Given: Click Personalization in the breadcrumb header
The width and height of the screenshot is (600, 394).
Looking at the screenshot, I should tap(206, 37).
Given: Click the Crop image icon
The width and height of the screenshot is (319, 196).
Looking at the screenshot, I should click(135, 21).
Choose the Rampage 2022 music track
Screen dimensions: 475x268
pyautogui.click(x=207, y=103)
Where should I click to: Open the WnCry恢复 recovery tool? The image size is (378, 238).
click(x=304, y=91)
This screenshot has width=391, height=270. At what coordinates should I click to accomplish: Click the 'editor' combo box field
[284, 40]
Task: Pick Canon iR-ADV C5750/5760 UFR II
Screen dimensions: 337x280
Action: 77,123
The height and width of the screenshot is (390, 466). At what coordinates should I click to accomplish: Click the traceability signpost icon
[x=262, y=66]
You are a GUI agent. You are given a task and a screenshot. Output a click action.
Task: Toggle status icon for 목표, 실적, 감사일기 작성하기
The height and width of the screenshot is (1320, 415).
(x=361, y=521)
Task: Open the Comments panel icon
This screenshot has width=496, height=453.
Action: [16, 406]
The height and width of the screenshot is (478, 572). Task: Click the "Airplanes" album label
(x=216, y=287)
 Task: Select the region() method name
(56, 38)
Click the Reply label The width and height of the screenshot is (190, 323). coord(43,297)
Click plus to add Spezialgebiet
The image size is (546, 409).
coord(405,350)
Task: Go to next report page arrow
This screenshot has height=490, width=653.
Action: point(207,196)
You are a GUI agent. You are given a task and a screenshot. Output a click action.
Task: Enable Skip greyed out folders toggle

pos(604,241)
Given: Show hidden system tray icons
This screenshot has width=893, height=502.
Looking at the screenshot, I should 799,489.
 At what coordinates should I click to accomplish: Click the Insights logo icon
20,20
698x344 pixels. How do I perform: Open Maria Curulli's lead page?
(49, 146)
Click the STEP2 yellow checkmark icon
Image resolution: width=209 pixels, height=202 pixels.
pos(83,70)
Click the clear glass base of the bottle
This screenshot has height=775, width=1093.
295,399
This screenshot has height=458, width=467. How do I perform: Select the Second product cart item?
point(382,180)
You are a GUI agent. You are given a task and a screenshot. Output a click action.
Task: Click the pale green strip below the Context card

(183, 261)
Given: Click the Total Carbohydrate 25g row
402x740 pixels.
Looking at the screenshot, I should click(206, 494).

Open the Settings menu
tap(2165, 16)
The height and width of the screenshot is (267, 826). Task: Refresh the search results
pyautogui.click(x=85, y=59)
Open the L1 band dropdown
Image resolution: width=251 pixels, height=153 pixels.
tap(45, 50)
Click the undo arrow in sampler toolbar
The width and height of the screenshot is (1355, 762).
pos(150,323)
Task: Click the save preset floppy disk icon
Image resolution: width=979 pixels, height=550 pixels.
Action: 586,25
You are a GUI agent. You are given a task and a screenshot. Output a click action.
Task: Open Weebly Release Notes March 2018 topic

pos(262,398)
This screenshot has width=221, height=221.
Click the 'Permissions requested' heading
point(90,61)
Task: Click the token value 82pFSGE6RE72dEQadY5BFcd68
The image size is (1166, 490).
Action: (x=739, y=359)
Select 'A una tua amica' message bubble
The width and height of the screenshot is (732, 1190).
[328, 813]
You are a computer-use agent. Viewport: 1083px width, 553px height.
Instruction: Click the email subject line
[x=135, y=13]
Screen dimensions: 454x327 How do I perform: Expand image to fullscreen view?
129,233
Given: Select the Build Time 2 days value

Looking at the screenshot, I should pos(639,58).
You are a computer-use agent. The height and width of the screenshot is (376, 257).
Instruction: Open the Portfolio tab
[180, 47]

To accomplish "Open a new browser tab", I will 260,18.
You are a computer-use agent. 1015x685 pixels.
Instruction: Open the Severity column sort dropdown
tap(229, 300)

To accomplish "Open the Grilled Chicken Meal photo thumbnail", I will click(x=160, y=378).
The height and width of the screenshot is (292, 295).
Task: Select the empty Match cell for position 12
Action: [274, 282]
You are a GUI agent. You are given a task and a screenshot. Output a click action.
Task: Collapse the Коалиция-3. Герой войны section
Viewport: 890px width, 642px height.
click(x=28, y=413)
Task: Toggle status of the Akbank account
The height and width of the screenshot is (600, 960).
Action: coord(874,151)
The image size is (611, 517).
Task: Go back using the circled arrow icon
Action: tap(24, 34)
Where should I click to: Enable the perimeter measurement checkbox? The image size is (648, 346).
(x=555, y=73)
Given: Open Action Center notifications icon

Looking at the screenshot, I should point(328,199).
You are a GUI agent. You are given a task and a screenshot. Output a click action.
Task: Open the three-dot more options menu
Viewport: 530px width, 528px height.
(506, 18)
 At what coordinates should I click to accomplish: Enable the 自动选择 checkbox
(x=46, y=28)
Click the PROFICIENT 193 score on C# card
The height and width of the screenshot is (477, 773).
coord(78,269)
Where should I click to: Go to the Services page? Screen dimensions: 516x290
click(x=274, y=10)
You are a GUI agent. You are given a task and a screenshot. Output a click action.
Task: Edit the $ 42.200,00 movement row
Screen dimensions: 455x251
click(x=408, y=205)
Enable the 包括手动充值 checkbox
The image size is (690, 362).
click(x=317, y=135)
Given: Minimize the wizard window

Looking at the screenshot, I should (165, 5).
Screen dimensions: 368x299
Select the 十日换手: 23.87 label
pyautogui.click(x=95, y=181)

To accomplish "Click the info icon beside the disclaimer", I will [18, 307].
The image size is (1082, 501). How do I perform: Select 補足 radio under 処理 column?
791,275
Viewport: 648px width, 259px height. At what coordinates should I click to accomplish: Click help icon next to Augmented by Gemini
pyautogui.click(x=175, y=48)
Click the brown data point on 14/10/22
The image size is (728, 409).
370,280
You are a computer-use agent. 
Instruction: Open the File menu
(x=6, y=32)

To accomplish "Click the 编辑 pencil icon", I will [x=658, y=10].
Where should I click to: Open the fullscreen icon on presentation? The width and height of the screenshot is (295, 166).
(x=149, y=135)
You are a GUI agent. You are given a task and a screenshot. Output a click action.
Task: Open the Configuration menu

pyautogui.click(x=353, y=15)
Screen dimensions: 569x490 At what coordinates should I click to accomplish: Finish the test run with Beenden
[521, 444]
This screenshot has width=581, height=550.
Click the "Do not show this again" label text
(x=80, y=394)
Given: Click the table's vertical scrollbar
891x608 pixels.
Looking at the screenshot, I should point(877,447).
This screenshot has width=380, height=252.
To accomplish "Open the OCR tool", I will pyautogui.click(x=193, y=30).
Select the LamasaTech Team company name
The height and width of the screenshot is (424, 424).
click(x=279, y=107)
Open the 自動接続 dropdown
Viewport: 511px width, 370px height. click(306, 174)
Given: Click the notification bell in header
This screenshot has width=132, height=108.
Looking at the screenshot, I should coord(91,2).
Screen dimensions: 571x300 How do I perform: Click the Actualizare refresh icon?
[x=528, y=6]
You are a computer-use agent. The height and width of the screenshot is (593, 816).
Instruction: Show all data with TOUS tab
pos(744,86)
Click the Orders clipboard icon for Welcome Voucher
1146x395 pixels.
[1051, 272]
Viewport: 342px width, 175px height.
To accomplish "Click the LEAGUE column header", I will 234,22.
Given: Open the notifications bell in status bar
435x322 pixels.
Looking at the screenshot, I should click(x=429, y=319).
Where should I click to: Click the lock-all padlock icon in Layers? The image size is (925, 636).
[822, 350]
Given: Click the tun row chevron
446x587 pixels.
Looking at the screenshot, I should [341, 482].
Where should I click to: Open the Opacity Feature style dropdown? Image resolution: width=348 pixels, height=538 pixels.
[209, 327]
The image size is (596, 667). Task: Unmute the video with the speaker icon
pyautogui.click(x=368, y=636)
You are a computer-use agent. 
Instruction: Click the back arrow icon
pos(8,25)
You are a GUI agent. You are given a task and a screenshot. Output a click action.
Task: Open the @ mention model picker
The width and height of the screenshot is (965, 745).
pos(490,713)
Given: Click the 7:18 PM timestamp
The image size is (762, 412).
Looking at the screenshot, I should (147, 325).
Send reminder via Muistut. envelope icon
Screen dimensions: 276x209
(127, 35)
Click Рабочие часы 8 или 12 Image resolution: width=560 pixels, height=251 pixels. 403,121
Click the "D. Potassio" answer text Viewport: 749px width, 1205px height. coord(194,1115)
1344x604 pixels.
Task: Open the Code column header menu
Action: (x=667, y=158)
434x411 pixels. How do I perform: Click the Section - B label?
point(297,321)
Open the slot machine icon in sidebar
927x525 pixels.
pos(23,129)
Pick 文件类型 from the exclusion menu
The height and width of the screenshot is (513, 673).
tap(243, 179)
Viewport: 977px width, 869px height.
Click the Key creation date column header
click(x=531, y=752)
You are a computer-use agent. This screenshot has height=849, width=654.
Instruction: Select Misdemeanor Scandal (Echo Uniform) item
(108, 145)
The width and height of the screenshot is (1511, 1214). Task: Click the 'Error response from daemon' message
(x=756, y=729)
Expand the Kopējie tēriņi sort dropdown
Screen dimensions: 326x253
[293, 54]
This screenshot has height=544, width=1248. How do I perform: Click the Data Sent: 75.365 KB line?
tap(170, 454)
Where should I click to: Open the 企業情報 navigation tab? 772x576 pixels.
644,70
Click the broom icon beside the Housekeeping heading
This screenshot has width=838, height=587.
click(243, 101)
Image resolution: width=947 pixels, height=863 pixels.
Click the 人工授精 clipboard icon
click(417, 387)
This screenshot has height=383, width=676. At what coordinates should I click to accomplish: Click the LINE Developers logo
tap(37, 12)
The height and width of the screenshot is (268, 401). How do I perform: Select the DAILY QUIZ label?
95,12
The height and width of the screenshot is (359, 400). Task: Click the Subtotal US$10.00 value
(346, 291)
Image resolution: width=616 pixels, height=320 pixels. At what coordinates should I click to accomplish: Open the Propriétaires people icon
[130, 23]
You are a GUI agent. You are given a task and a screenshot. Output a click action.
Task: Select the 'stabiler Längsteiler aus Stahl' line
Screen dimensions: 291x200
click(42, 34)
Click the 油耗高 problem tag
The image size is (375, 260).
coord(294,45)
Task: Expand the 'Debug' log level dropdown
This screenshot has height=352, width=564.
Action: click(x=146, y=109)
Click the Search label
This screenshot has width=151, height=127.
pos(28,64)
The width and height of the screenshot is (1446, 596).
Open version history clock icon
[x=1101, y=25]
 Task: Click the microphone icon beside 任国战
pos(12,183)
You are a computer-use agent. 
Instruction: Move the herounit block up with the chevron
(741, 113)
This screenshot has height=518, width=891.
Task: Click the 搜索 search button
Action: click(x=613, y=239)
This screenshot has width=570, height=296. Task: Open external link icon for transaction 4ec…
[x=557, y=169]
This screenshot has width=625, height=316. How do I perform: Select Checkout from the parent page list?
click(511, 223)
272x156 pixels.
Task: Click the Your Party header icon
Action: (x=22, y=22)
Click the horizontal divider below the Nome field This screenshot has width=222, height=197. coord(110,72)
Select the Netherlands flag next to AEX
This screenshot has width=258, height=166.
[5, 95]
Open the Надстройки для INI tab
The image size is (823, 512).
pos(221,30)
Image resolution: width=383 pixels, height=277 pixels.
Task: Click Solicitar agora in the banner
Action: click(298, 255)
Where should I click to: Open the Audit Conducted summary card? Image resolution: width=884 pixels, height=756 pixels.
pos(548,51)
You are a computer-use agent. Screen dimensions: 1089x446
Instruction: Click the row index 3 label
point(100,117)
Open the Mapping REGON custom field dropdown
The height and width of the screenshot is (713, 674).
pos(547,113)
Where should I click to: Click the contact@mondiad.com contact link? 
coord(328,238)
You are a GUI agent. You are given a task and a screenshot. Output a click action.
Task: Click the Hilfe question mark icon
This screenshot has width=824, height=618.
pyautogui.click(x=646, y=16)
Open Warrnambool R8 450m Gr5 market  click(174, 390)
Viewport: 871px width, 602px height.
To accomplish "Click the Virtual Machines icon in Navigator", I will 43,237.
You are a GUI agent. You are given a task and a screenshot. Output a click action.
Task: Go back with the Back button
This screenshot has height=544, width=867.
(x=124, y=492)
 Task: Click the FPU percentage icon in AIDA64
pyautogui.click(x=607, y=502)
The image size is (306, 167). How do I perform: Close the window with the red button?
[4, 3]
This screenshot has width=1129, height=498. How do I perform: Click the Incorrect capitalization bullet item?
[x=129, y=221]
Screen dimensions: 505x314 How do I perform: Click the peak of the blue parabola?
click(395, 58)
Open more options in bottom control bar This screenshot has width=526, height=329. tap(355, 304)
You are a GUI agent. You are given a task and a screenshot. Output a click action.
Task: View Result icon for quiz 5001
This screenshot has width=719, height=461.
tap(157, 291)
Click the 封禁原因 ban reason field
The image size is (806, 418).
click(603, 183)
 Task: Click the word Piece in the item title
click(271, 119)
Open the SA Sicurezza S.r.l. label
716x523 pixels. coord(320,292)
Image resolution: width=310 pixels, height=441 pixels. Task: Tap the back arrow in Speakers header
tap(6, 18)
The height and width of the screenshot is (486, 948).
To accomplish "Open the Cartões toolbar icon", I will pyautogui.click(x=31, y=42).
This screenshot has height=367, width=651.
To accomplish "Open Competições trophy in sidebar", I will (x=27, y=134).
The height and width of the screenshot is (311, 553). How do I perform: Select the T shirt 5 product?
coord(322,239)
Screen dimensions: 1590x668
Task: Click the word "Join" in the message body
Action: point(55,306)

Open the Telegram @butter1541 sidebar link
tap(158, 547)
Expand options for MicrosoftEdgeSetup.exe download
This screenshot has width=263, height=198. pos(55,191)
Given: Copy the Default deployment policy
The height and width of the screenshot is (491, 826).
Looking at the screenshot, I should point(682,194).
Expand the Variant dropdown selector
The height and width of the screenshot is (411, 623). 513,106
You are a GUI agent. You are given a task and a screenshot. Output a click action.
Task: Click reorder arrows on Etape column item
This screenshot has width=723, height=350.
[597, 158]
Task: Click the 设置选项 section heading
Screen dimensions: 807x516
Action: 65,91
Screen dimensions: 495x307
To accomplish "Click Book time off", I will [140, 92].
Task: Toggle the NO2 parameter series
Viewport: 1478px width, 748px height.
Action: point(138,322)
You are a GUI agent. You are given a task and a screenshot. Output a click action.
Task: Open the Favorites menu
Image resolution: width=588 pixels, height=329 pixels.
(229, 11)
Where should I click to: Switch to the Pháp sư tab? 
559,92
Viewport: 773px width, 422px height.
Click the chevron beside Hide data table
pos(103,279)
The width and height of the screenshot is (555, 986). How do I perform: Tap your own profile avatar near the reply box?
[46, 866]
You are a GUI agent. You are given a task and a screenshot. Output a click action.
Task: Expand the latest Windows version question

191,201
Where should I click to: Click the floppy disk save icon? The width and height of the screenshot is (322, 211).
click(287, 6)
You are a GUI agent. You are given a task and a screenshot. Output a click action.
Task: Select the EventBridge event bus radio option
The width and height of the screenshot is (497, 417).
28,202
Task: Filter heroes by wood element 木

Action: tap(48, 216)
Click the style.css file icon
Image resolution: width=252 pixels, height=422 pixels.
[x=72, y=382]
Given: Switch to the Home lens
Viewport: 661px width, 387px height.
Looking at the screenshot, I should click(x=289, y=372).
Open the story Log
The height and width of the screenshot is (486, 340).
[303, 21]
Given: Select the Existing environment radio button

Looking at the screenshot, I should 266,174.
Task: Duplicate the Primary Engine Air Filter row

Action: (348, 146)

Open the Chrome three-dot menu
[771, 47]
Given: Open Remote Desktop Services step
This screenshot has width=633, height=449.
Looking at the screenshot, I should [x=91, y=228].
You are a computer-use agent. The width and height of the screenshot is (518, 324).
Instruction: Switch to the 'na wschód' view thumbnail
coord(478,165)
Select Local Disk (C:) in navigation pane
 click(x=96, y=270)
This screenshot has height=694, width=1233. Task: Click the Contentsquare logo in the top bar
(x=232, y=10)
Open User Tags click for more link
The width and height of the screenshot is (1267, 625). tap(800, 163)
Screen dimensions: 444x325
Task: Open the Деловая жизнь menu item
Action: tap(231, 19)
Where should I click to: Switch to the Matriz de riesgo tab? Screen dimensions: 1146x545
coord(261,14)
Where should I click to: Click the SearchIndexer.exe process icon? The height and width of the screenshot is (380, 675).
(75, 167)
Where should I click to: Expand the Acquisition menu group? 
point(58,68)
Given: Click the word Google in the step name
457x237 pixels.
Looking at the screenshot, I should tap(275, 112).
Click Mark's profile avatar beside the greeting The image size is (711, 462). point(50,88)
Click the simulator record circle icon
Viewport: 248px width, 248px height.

■ What you need to do
For the string "bell", tally the lines above that contain it and give only the figure.

■ Solved exercise
2